Feb 12, 2014 at 11:28AM

Digital album sales, which passed physical album sales in 2011, declined in 2013, likely due to streaming services making the concept of owning music irrelevant. This might mean the slow end of music ownership as listeners move to a model where users pay a fee (or pay by viewing ads) to borrow songs on a variety of devices.

The market

In 2013, Nielsen's numbers for the U.S. show that digital track sales were down 5.7% and digital albums were down 0.1% while albums as a whole were down 8.4%, according to Music Industry Blog. Nielsen also reported a 103% rise in audio streams.

That shift is good news for streaming services including Pandora (NYSE:P) and Spotify, but bad news for digital music sellers like Amazon (NASDAQ:AMZN) and a mixed bag for Apple (NASDAQ:AAPL), which stands to lose in its iTunes music store, but gain on its iTunes Radio service.

Music Industry Blog calls the shift to streaming a transition of spending much like the download was a transition from buying a CD. The majority of [streaming] subscribers were already digital music buyers before becoming subscribers and the majority of those were iTunes customers, according to the blog. "50% of [streaming] subscribers buy album downloads every month and 26% buy CDs every month." 

In the short term, that shows that streaming services can drive downloads and physical sales (which is especially beneficial for iTunes) but, the blog article explained, this is not likely to be a long-term result. "If streaming services do their job well enough, there should be little or no reason for a subscriber to additionally buy music. They do so because consumers transition behavior gradually not suddenly. The fact that a third of download buyers still buy CDs illustrates the point."

No more ownership

Mark Mulligan of MIDiA Consulting, who writes the Music Industry Blog, told the Fool that "Eventually the core of music ownership will fade as a consumer concept, but the change will not be anything like immediate. Even now, just 40% of music sales are digital. In markets like Germany and Japan, way more than two thirds of the market is still the CD." 

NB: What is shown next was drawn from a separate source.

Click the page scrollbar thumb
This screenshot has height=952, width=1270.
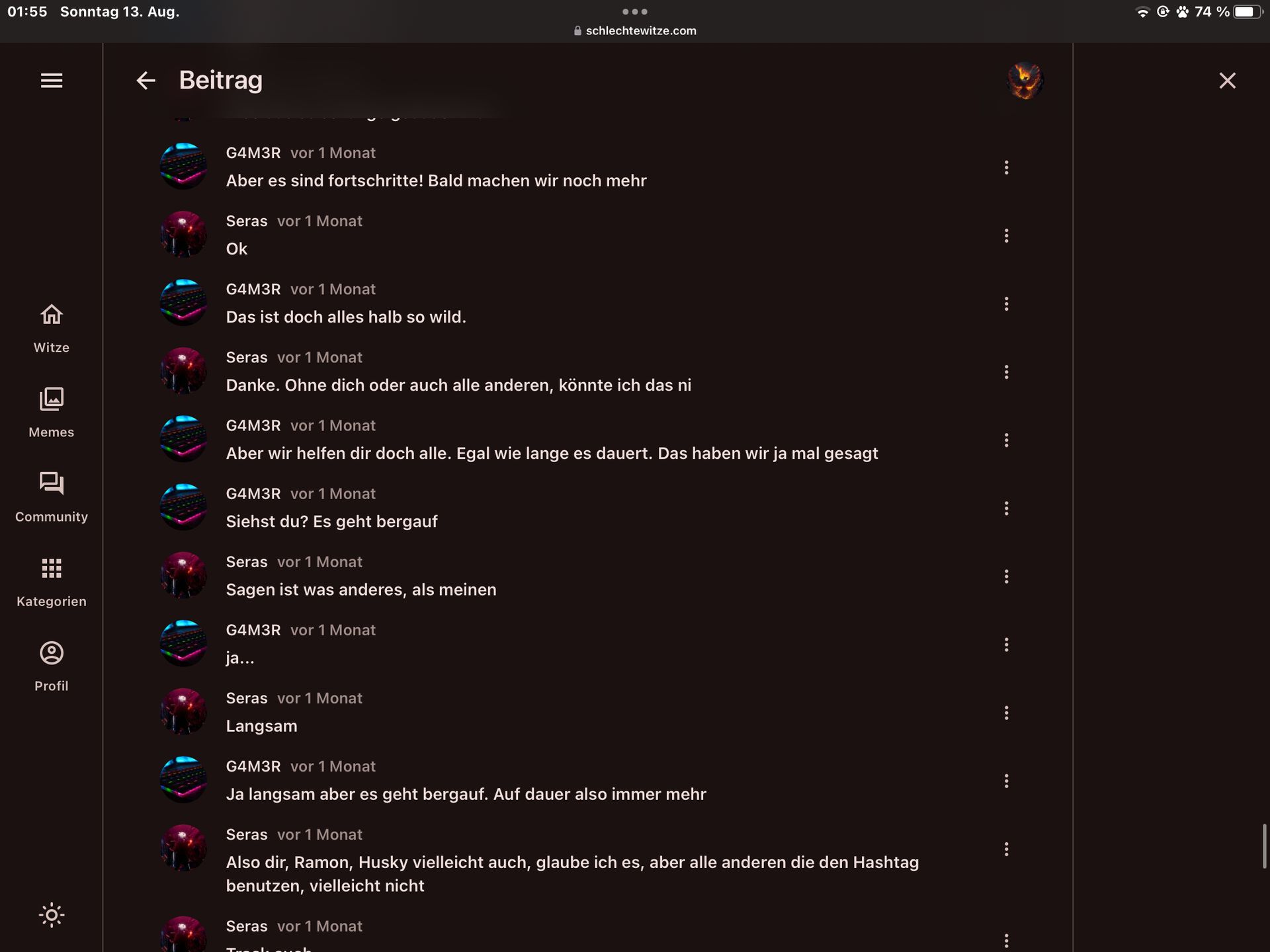(1264, 846)
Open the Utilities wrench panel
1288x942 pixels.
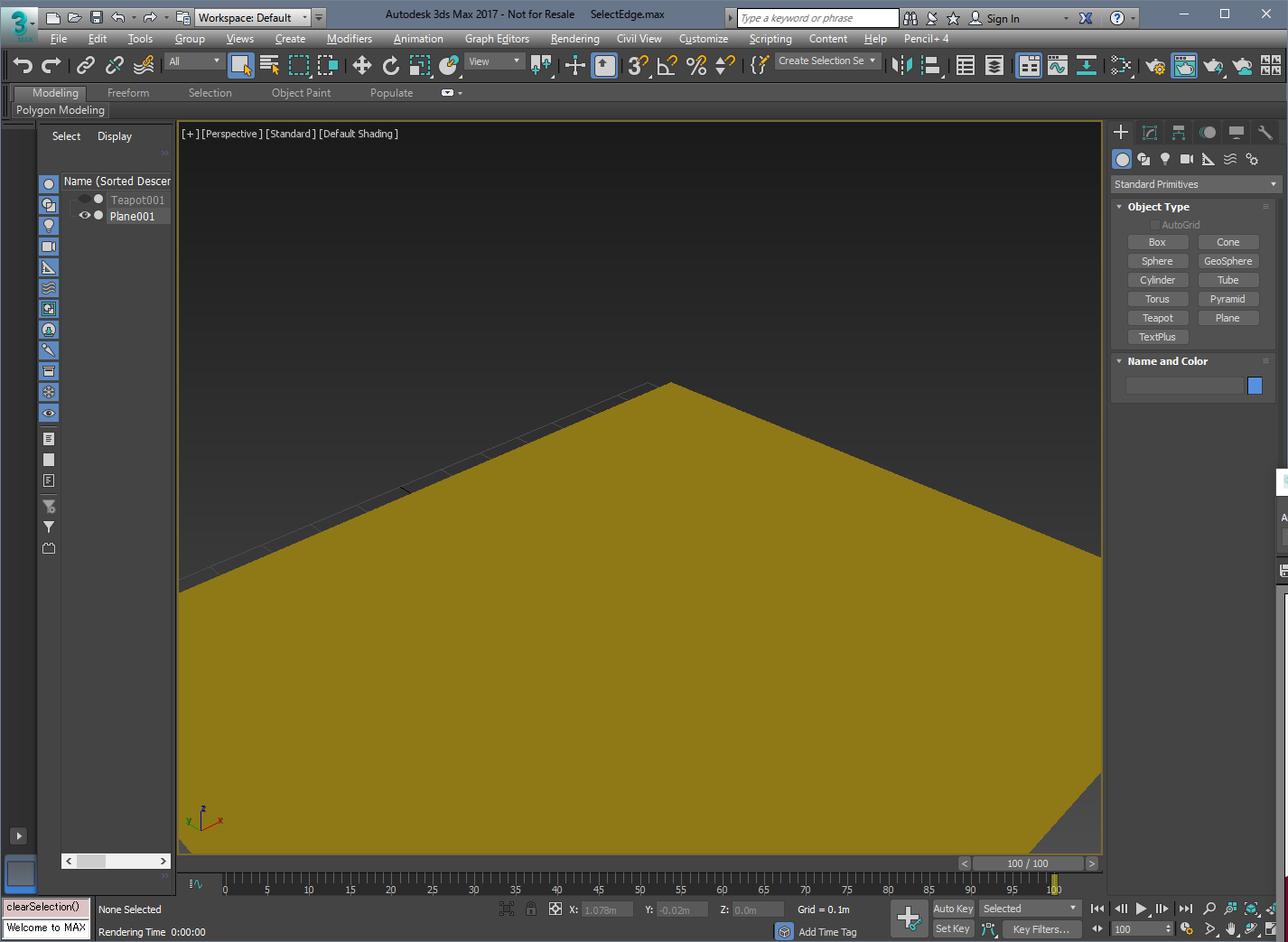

The most engaged digital music fans are shifting their behavior, and in some cases spending, toward subscription services, Mulligan said. Those people may be moving away from ownership, but the mainstream music buyer is just starting his trip down that road. Additionally, Mulligan said, while traditional CD buying is declining, "we are seeing more ways in which people value ownership alongside access -- e.g., 7-inch vinyl singles, deluxe edition box sets, etc."

Digital makes it harder for unknowns

The music industry has always been a business of hits and streaming services make discovering new artists harder. And while iTunes and, in some cases, the streaming services allow an unknown band "shelf space" next to The Rolling Stones, that digital shelf is in a dusty corner of the virtual store that few customers are likely to see.

"The top 1% of catalog on digital services accounts for a much larger share of total sales than in CD sales," Mulligan told the Fool. "This is is due to many factors, not least of which is the tyranny of choice on digital services: there is so much choice (30 million tracks) that there is effectively no choice at all. People end up gravitating toward the familiar. It is the great paradox of having access to all the music in the world, choice paralysis."

Keeping audiences to the familiar is not only bad for new artists, it's bad for album sales as customers are likely to either already own familiar music or not feel a need to buy it. 

Royalties could become an issue 

One of the biggest challenges facing streaming music services is that they have to pay royalties on the music played. And while artists and labels complain that these fees are not high enough, they are already causing problems for the services.

"If royalties go up, they [streaming services] will die," Mulligan said. "Music subscription service penetration is already only 5% and is unlikely in the extreme to break through to mainstream at the $9.99 price point. These services are already operating on wafer-thin margins and most are bleeding cash. If royalty rates go up, consumer prices go up, which means consumer adoption goes down."

Artists could, Mulligan said, opt out of streaming services over payment issues as some did with iTunes when it launched. But most, he said, will likely come back. "There are very few artists now who would say iTunes was anything other than a crucial revenue stream," he said.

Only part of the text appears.